Time flies like a meteor, and my four-year college life is finally coming to an end. I had expected this moment to come soon. I thought graduation was far away, and I used to resent the time passing so slowly. But four years passed in a blink of an eye, and our best youth was spent like this. At the end of the day, I feel a little reluctant to leave.
In the past four years, apart from getting a diploma and a degree certificate, my biggest gain is to know a few good friends. We helped each other, encouraged each other and taught each other a lot about being a man in the boring college life. I know this kind of pure friendship will be hard to meet in society in the future. Few colleagues will put themselves in your shoes and bless you from the heart like college students, because there is competition among colleagues. Recently, everyone is busy looking for a job and writing a graduation thesis, reminding us to leave all the time. However, several of our good friends will also find various excuses to eat, for example, a new restaurant has opened there, and the spicy hot pot there is good. In fact, we all know that we just seized the last chance to eat together, and it doesn't matter what we eat, because there are really few opportunities to eat at the same table and hurt each other in the future. Although there have been bumps and bumps between us in the past four years, at the last moment of parting, it is more and more unbearable for us to think of those beautiful things that were once ridiculous and filled our minds. But all good things must come to an end. How can we escape? When everyone wants to go their separate ways, we can only bless each other from the heart.

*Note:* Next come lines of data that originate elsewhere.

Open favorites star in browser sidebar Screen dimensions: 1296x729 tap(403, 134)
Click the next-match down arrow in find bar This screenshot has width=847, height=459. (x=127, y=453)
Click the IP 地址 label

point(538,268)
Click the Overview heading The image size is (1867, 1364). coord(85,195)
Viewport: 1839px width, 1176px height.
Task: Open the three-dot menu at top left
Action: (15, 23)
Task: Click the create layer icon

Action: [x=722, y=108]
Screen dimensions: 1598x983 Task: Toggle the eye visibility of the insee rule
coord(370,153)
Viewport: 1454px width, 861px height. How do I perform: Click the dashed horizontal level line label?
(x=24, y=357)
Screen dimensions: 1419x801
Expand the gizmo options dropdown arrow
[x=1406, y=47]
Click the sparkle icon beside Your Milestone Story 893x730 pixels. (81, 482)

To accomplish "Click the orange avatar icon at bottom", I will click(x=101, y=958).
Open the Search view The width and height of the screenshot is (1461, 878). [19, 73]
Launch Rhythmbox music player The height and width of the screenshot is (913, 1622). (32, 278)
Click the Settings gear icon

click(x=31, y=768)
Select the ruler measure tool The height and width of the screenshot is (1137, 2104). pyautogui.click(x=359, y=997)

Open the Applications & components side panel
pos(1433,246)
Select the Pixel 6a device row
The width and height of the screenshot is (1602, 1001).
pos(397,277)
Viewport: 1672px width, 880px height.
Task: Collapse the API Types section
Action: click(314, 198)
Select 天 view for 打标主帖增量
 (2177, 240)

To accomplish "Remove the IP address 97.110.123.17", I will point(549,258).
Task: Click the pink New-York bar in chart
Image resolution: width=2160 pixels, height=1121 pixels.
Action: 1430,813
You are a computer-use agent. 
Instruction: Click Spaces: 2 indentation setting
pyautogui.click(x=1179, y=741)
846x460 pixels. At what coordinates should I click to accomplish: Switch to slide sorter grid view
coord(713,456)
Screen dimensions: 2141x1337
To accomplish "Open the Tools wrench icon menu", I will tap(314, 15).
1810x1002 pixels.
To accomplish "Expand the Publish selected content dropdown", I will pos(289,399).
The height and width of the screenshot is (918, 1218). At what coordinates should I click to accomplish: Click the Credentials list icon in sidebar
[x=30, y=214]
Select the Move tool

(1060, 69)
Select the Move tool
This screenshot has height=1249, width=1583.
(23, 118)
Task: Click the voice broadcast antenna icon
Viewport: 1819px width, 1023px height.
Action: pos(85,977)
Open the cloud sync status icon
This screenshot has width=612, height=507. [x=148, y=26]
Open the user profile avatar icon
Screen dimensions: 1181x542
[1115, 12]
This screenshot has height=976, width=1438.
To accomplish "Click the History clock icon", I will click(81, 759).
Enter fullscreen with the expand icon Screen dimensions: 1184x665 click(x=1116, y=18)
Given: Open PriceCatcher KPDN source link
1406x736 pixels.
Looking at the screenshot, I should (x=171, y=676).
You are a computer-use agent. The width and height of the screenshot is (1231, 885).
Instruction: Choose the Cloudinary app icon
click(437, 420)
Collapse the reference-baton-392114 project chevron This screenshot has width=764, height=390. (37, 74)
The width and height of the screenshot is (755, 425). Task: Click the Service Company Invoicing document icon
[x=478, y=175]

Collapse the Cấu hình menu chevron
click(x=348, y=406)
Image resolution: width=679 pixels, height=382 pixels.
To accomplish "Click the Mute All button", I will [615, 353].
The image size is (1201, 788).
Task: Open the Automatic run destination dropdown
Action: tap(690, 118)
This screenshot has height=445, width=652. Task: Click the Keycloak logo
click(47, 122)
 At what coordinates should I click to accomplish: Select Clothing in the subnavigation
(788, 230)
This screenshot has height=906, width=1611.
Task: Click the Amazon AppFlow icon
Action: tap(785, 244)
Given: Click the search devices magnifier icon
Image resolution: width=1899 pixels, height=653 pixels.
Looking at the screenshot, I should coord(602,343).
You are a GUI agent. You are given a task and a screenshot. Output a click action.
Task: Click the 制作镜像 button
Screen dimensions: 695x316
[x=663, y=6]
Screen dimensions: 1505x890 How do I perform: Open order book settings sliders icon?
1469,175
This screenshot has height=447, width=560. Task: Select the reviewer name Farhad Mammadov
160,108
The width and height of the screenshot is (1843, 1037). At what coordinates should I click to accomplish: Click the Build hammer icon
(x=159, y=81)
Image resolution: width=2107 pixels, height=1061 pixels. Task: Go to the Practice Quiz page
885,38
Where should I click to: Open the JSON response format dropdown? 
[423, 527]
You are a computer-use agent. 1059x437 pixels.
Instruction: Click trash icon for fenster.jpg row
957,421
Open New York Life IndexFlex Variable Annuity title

I remember that at the end of each semester, the school asked us to fill in the evaluations of teachers in various subjects. At that time, everyone would complain to each other about how slow the teacher was and how irresponsible the teacher was to college students. Now that I think about it, it's a bit ridiculous. At that time, we were not mature enough to put ourselves in the shoes, just asking blindly. In fact, which teacher doesn't want his college students to achieve something? Although our tutor is only a figurehead, without any suggestions for our study and development, even without her courses, we can't see both sides for a semester, but we should also think that she is also thinking of us, but we can't see her good intentions, not that she is not responsible for us. Especially last semester, many students didn't go to class, even if they did. Everyone is sitting far away from the podium, listening to MP3, sleeping or reading other books. As college students, we have fewer and fewer opportunities to sit in the classroom. I don't know that other students will not suddenly want to go back to the classroom one day after graduation, but I think I will. So now I regret that I didn't cherish the opportunity before, and I won't feel it until I graduate from the neighborhood. Or only when I graduate can I realize the significance of attending classes as a college student.
Passing through the new school gate these days, I always think of the first day of college registration. My mother and I dragged heavy luggage into the new school gate, and the picture seemed to happen yesterday. I was looking forward to leaving campus, dormitory, classroom, books and college students as soon as possible ... but I didn't know how attached I was to this land until I really had to leave. Here, I left the best memories. There are gains and regrets in four years. I am too lazy to do things and often satisfy myself. I didn't do many simple things well. I haven't won an award for four years, and I didn't even pass the class. Finally, I comforted myself by saying that those awards meant nothing, and repeating grades was a common occurrence in universities. In the end, when I really make up my mind to work hard, I find that I have no time, just like "the feeling that my son has to support and my relatives are not there."
Parting is a kind of pain and courage, but it is also a test and a new beginning. Endlessness is sorrow, and the ends of the earth are thoughts. When parting is just around the corner, I am too excited to say goodbye and cherish the sincere friendship formed after four years of running-in. Looking back on my four years in college and the years we experienced together, I thank my friends for their support and help. Although reluctant, but the pace of parting did not stop because of our family. Parting is indeed a kind of pain, but it is also a beginning for us to step into society and move towards a new environment and new field. I hope everyone can determine their new starting point in their new jobs in the future, persevere and move towards their goals, because the best things in life are always at the forefront!